WORLD

The UN says a quarter of the world’s children under 5 have severe food poverty. Many are in Africa

Jun 6, 2024, 12:11 AM

KALTUNGO, Nigeria (AP) — The 9-month-old twins cried nonstop and tugged at their mother, seeking attention but also food. They had received little in the past 24 hours, and there were signs of deeper hunger in the heads too big for their tiny bodies.

“Not much milk comes out,” said their 38-year-old mother, Dorcas Simon, who struggles to breastfeed and has three other children. She laughed, as if to conceal the pain. “What will I give them when I don’t have food myself?”

Here in northern Nigeria, where conflict and climate change have long contributed to the problem, her twins are among 181 million children under 5 — or 27% of the world’s youngest children — who live in severe food poverty, according to a new report Thursday by the U.N.’s children agency.

The report, which focused on nearly 100 low- and middle-income countries, defines severe food poverty as consuming nothing in a day or, at best, two out of eight food groups the agency recognizes.

Africa’s population of more than 1.3 billion people is one of the most affected mainly due to conflict, climate crises and rising food prices. The continent accounts for one-third of the global burden and 13 of the 20 most affected countries.

But it has also recorded some progress, the report said.

The percentage of children living in severe food poverty in West and Central Africa fell from 42% to 32% over the last decade, it said, noting advances including diversified crops and performance-based incentives for health workers.

In the absence of vital nutrients, children living with “extremely poor” diets are more likely to experience wasting, a life-threatening form of malnutrition, the agency known as UNICEF said.

“When wasting becomes very severe, they are 12 times more likely to die,” Harriet Torlesse, one of the report’s authors, told The Associated Press.

In several Nigerian communities like Kaltungo in the northeast where Simon lives, UNICEF is training thousands of women in how to boost their families’ nutrient intake with cassava, sweet potato, maize and millet grown in gardens at home.

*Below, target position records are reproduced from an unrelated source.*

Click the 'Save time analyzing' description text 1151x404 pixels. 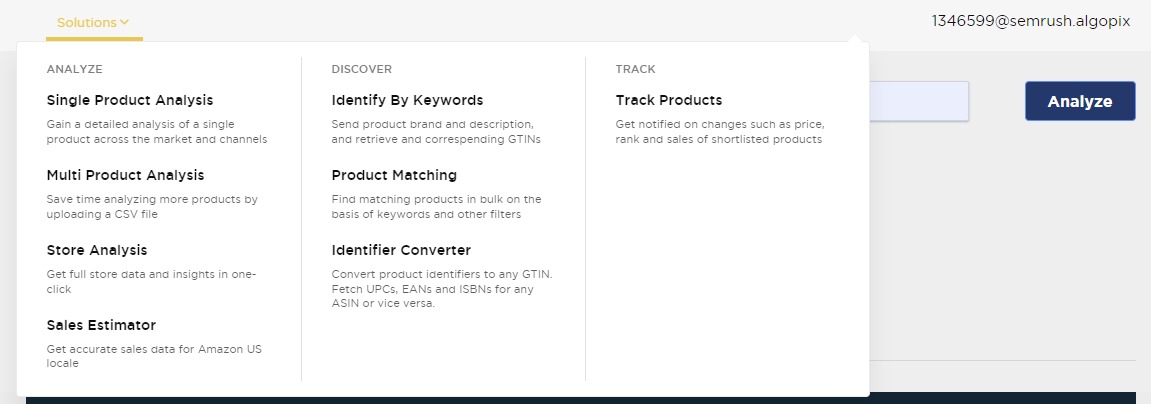click(x=152, y=206)
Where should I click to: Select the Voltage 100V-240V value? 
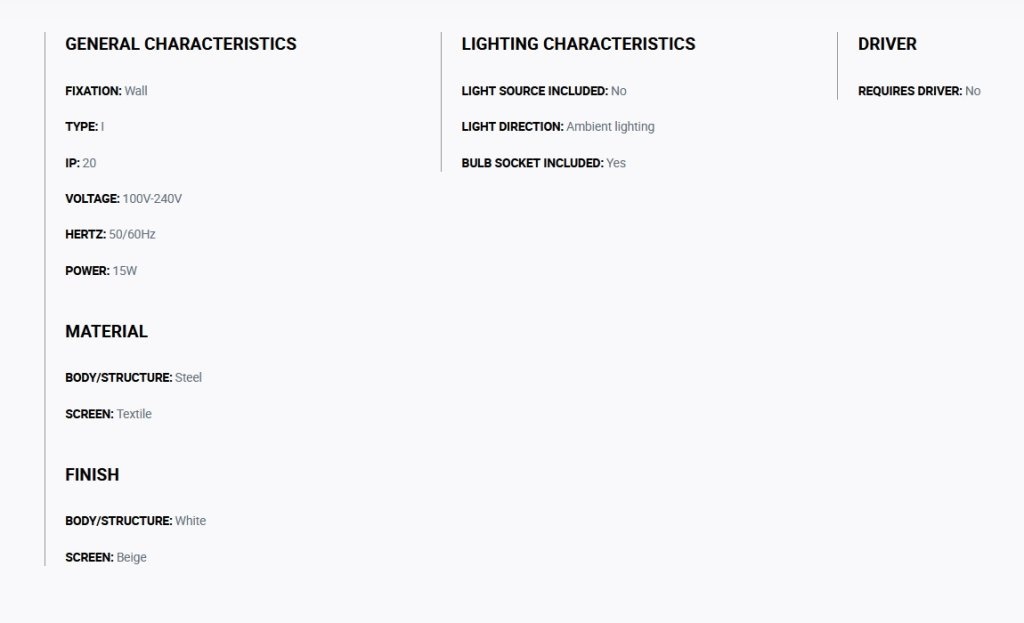coord(152,199)
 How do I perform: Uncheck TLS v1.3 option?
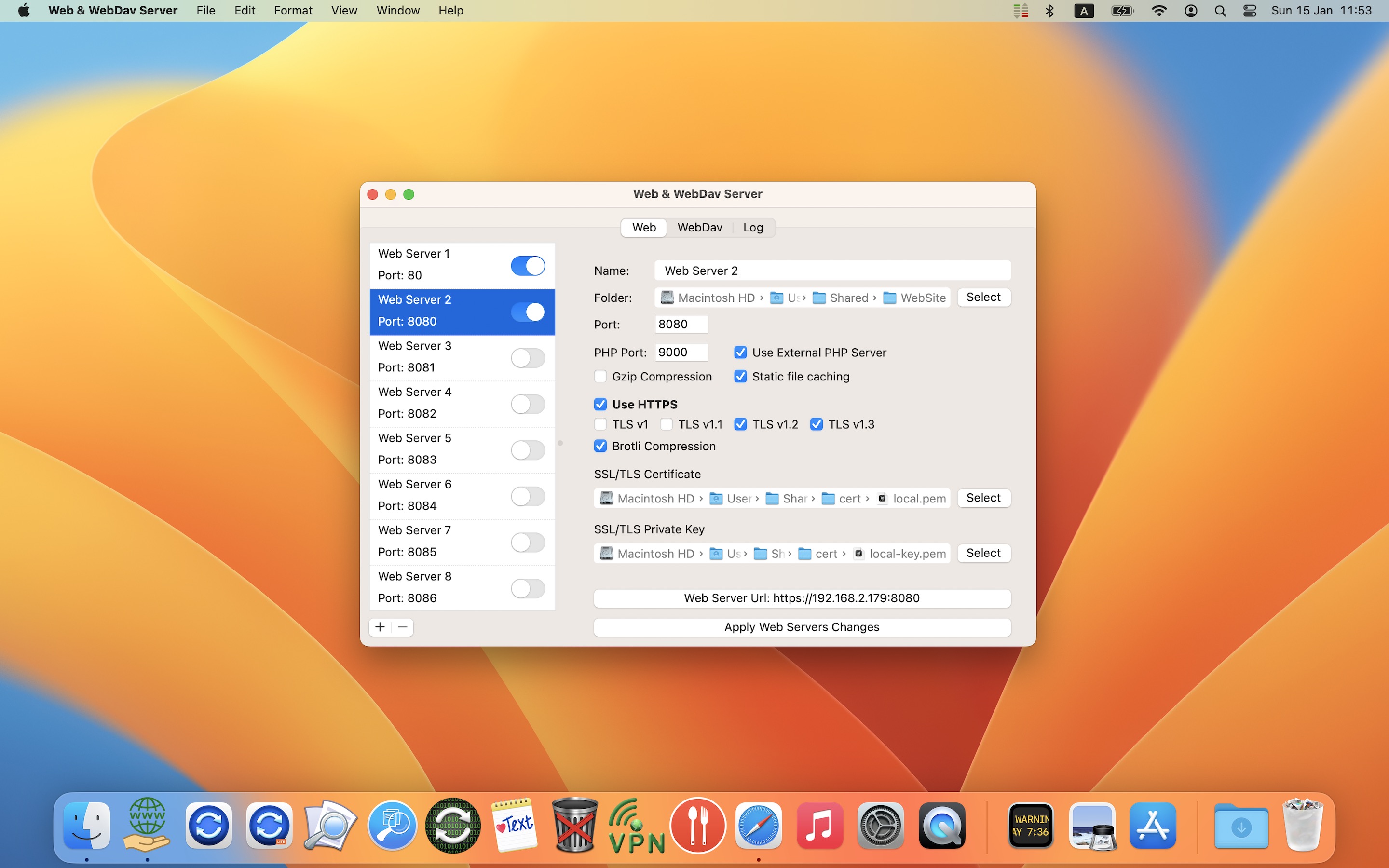[816, 424]
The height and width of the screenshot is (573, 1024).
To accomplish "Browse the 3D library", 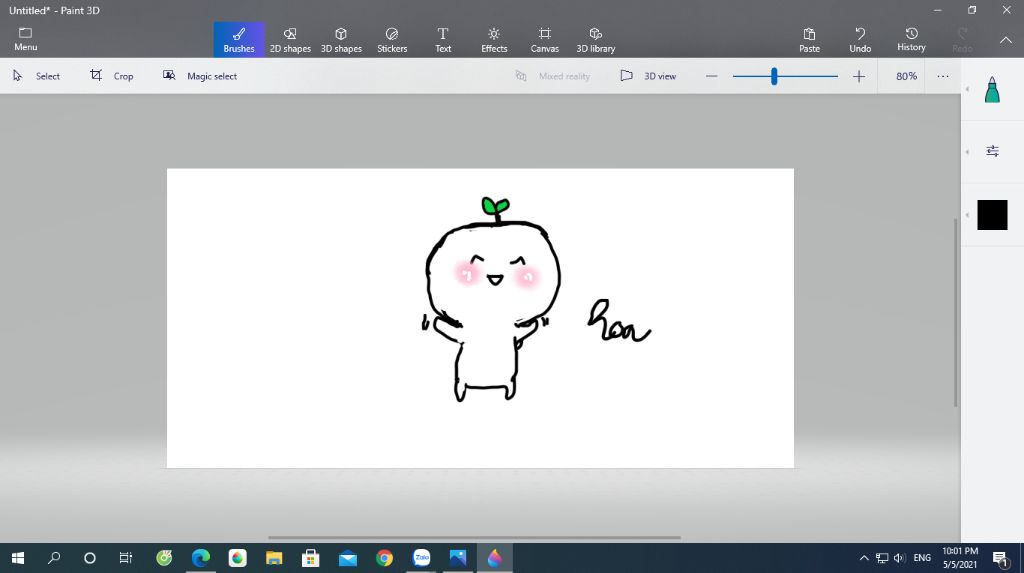I will pyautogui.click(x=596, y=40).
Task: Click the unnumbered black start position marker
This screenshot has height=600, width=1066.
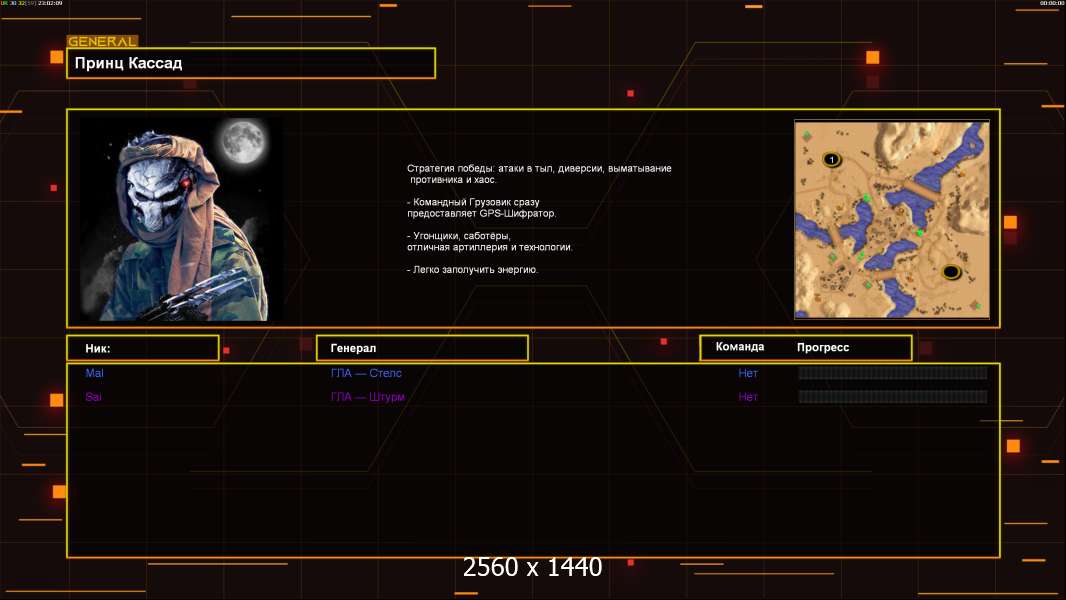Action: point(951,272)
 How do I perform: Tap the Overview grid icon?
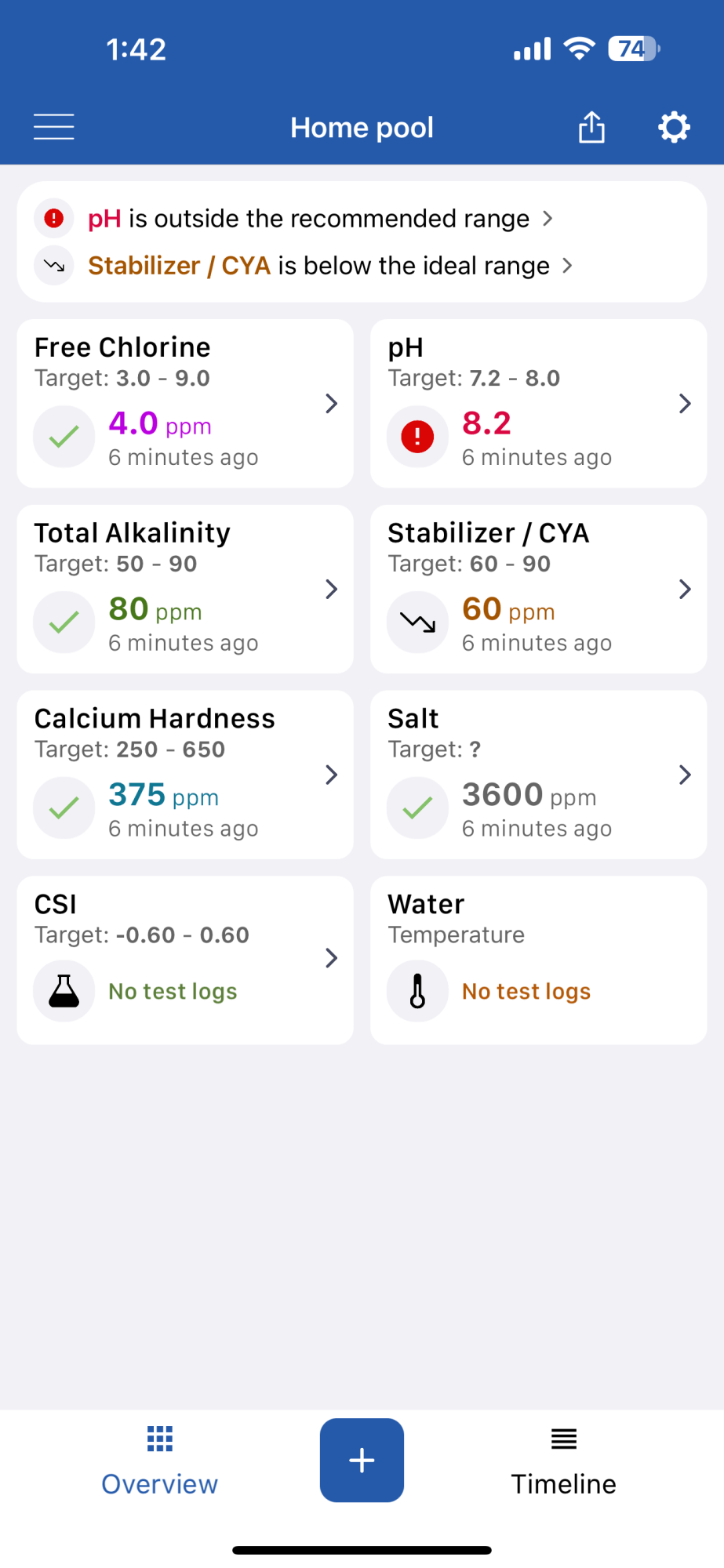point(160,1439)
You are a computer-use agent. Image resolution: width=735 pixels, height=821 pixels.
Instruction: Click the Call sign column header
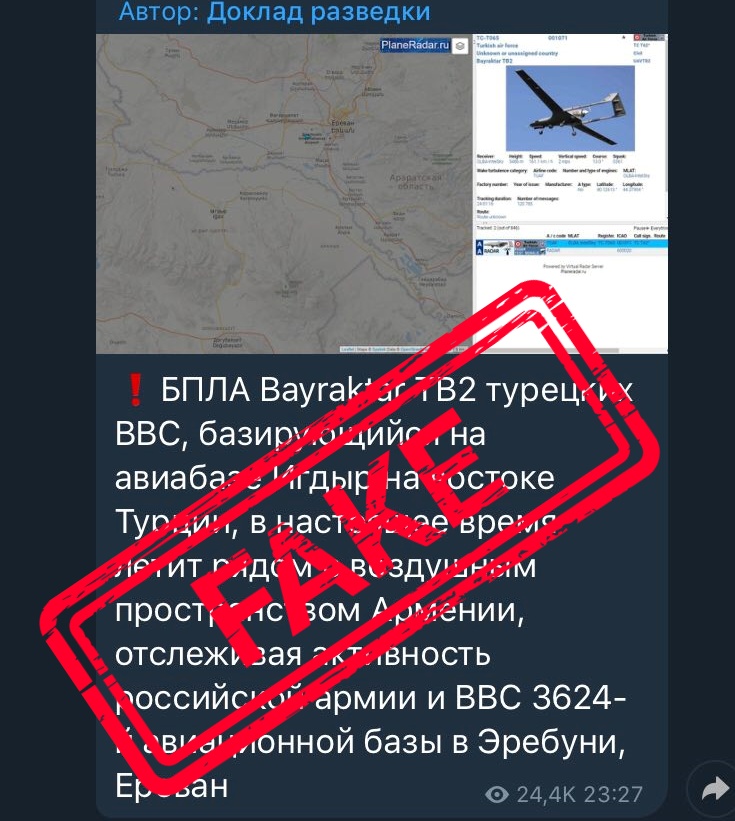tap(641, 236)
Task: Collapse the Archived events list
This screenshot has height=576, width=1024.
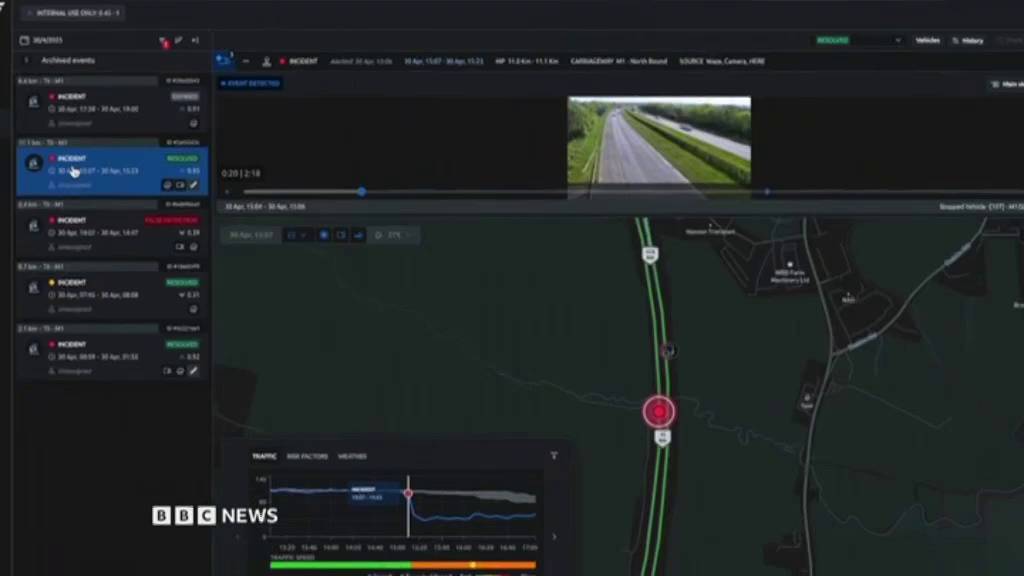Action: [26, 60]
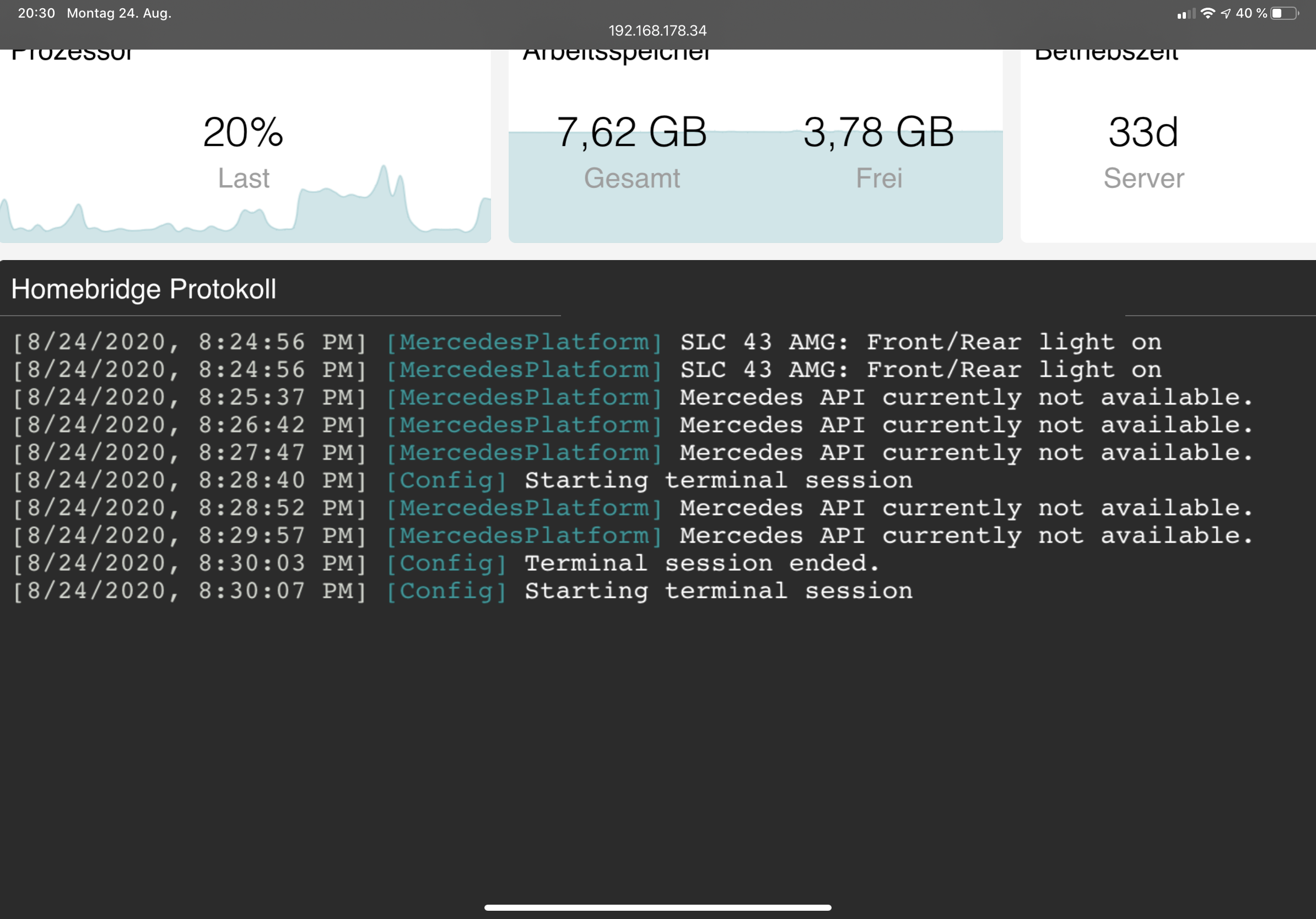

More than a dozen women gathered this week in Kaltungo’s Poshereng village to learn dozens of recipes they can prepare with those foods which, in the absence of rain, are grown in sand-filled sacks that require little water.

Mothers in Nigeria also face the country’s worst cost of living crisis. Growing food at home saves money.

Aisha Aliyu, a 36-year-old mother of five, said her latest child “used to be skinny but is growing fatter” because of what they now grow at home. Hauwa Bwami, a 50-year-old mother of five, nearly lost her grandchild to kwashiorkor, a disease with severe protein malnutrition, before the UNICEF training started a year ago. Now she grows enough food that she sells to other women.

Kaltungo is in a semi-arid agricultural region where climate change has limited rainfall in recent years. Some children have died of acute malnutrition in the past because food is scarce, said Ladi Abdullahi, who trains the women.

The training “is like answered prayers for me,” Simon said in her first time with the group.

But it can be a painful lesson. Another trainee, Florence Victor, 59, watched helplessly as her nine-month-old grandchild succumbed to malnutrition in 2022.

Malnutrition also can weaken the immune system over time, leaving children vulnerable to diseases that can kill.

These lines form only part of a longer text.